(Saved data entries)
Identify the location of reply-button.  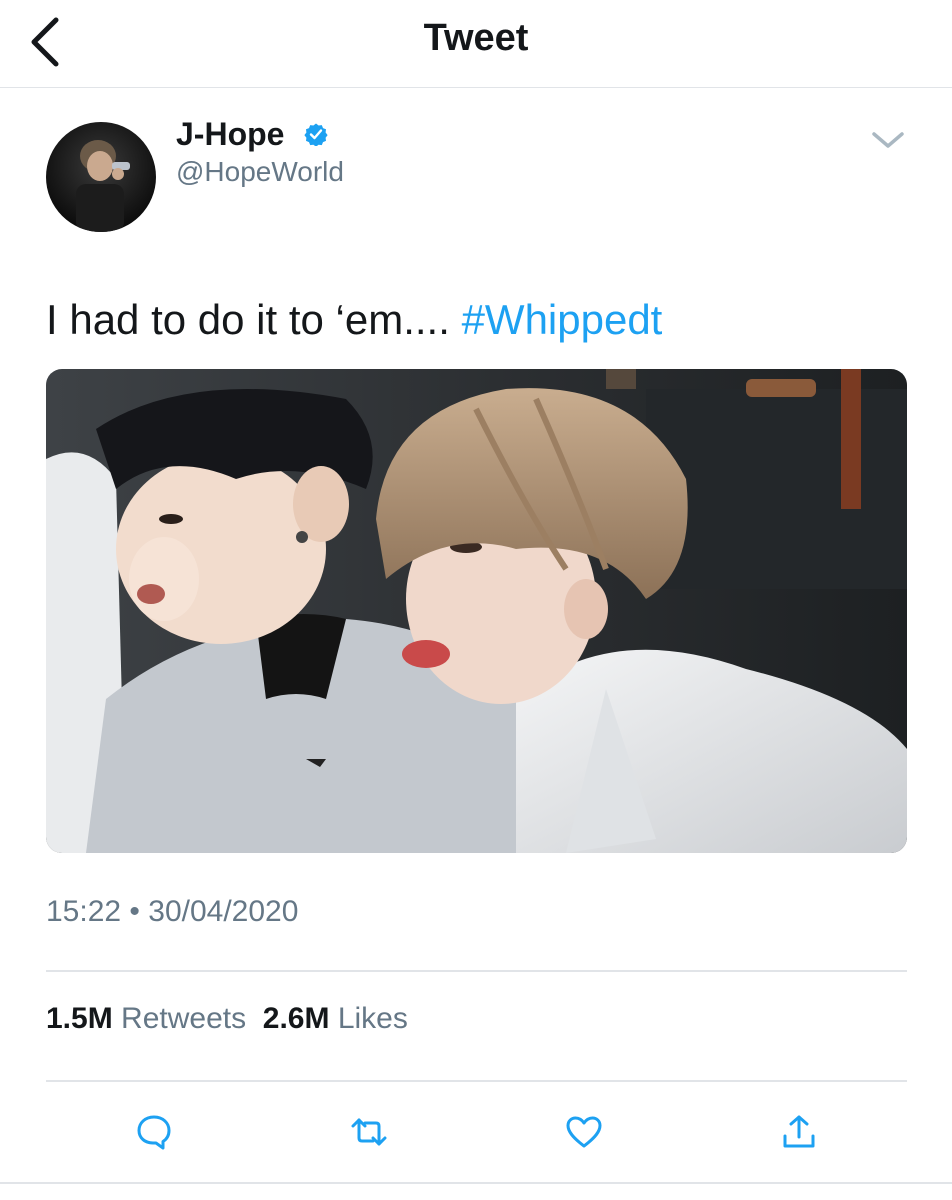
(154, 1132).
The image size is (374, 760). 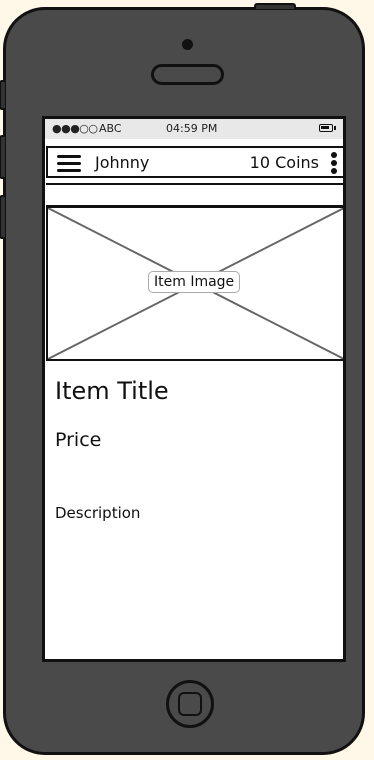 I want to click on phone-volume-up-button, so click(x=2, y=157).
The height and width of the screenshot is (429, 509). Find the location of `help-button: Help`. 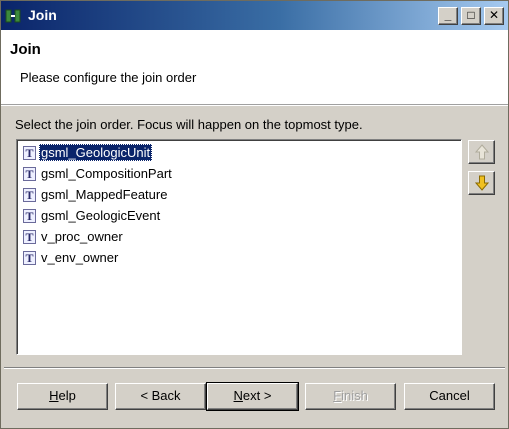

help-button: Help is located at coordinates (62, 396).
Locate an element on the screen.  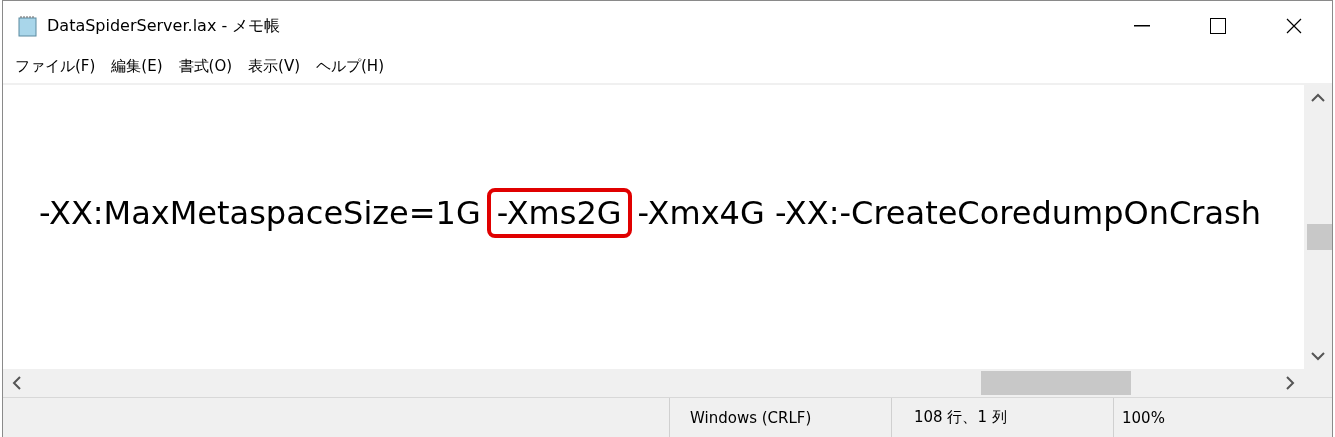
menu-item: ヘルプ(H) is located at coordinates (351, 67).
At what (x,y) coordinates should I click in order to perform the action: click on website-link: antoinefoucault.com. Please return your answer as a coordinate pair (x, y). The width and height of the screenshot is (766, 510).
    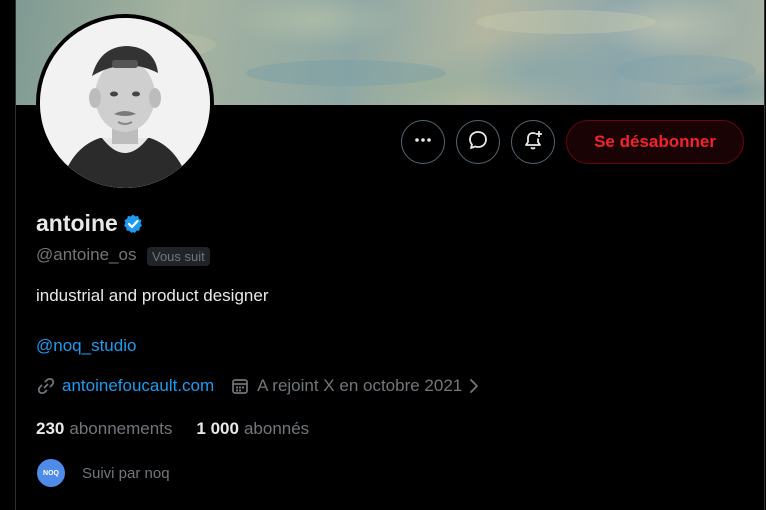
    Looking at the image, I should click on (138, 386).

:: Work item ::
Reproduce the data above word for word, starting at the line that contains "At what (x,y)" and ending with the last line of the data. Leave the pictures out of your answer.

:: Solution ::
At what (x,y) coordinates should I click in order to perform the action: click on website-link: antoinefoucault.com. Please return your answer as a coordinate pair (x, y). The width and height of the screenshot is (766, 510).
    Looking at the image, I should click on (138, 386).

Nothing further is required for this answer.